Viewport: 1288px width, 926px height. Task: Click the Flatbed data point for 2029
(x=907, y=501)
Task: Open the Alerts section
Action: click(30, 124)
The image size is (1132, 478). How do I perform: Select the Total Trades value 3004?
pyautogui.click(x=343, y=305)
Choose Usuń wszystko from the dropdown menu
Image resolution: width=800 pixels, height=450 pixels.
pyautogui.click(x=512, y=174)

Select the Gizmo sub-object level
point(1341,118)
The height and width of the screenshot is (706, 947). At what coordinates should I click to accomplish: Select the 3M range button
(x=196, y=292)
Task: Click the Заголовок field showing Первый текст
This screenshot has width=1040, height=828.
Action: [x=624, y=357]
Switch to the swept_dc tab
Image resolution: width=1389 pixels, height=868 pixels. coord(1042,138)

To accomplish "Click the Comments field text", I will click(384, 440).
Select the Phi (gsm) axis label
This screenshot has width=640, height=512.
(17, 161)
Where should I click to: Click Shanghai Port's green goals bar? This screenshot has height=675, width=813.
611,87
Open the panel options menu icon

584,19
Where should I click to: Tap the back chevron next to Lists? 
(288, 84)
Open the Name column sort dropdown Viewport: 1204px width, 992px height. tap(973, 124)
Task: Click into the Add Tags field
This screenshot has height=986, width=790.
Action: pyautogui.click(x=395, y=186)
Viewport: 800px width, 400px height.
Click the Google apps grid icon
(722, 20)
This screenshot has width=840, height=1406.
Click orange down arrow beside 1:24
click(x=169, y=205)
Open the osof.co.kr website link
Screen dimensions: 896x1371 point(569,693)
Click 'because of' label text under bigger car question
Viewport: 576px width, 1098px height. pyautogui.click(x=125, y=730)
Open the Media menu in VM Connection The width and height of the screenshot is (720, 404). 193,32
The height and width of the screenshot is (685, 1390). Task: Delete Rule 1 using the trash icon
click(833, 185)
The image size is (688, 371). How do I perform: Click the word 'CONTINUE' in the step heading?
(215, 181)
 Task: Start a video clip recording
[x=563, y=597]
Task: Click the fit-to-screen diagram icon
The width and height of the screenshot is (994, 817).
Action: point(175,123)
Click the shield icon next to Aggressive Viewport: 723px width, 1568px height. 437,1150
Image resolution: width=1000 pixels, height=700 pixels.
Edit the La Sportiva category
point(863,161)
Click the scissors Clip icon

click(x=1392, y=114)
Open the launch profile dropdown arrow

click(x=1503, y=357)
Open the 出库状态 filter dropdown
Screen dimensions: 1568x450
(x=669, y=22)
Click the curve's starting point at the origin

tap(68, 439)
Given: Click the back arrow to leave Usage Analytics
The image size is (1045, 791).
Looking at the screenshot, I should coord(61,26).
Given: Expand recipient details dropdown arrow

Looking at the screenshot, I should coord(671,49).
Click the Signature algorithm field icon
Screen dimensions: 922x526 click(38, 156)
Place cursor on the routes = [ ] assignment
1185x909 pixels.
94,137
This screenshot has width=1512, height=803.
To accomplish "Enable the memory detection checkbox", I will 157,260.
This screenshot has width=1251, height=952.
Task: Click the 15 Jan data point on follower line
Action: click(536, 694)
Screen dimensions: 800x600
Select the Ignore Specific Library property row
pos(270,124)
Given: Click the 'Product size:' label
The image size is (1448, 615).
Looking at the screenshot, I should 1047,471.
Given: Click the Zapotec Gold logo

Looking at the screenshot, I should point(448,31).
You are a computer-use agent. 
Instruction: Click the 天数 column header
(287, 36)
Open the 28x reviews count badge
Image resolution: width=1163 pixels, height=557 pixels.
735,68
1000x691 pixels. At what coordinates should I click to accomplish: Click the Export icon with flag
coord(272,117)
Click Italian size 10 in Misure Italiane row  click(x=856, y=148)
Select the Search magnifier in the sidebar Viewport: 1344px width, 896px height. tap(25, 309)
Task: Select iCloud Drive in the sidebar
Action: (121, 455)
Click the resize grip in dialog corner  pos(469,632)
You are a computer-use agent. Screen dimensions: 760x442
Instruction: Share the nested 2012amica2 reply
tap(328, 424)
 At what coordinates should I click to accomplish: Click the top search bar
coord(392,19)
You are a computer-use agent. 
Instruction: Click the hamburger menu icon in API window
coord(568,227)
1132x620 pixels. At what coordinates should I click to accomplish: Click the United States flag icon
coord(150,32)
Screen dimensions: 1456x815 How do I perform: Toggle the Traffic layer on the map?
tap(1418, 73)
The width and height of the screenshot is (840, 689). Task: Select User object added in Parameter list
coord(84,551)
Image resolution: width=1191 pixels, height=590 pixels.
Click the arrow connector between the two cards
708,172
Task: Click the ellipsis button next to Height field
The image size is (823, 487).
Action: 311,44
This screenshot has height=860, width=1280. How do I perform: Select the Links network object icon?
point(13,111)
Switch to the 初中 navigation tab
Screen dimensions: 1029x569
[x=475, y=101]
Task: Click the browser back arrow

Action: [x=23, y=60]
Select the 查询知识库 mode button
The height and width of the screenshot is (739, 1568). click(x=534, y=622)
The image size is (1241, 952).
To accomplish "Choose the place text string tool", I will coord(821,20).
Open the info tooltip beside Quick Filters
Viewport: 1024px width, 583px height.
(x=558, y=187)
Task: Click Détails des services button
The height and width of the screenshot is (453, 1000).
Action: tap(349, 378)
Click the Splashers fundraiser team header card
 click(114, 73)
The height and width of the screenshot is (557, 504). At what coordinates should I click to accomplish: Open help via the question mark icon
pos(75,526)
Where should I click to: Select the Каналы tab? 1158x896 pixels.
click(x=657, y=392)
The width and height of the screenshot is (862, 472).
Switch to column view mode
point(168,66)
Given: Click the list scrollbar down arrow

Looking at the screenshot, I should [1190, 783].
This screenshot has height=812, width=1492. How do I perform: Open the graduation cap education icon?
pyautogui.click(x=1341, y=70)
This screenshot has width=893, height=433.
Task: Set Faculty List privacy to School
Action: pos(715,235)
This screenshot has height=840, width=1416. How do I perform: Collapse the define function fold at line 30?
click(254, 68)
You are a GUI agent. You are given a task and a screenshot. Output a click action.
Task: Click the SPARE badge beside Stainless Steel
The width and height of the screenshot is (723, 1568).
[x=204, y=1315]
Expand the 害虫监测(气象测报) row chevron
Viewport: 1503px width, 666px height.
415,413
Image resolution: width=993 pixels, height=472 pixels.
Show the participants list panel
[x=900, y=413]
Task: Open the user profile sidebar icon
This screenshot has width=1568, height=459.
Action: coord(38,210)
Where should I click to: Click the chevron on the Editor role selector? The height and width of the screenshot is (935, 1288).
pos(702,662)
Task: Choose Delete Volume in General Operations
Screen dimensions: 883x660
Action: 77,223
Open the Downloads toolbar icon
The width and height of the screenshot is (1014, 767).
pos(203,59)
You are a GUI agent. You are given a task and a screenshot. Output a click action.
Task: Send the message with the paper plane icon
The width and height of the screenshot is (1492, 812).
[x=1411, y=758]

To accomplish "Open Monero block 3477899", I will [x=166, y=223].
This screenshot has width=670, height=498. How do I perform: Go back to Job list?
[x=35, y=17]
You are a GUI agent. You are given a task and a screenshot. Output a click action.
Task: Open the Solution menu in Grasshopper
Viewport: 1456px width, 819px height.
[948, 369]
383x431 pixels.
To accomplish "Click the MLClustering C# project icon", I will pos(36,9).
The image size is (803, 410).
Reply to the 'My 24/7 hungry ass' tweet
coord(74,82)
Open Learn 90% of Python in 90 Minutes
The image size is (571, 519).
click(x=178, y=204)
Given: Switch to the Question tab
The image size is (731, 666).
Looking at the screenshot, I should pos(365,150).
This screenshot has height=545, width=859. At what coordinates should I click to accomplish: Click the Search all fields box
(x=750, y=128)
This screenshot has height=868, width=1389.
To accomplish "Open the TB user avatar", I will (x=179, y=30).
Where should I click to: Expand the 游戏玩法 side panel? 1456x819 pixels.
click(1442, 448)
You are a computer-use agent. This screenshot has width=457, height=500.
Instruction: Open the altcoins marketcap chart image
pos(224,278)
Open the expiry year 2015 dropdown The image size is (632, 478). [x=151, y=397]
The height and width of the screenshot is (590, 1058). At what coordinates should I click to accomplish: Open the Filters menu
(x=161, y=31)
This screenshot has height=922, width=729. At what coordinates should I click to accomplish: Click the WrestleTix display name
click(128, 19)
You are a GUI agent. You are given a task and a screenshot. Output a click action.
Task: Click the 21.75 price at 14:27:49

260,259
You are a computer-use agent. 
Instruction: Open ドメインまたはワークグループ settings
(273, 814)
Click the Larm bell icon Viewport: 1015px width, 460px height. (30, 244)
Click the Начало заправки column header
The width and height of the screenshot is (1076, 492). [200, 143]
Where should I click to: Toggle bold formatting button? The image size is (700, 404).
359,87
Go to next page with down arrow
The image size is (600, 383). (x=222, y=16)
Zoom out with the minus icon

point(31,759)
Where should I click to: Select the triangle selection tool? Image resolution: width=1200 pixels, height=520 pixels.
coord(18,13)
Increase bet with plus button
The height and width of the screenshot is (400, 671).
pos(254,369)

════

Exercise goal. Rewrite the records above from the line with "Open the panel options menu icon" up to and including the line with "Open the Name", requests included. Multiply every coordinate in the answers by 1.8 and round each to a whole number, with halves rounded up.

Response to the exercise.
Open the panel options menu icon

1051,34
Where should I click to: Tap the back chevron next to Lists? 
(518, 151)
Open the Name column sort dropdown Viewport: 1204px width, 992px height. tap(1751, 223)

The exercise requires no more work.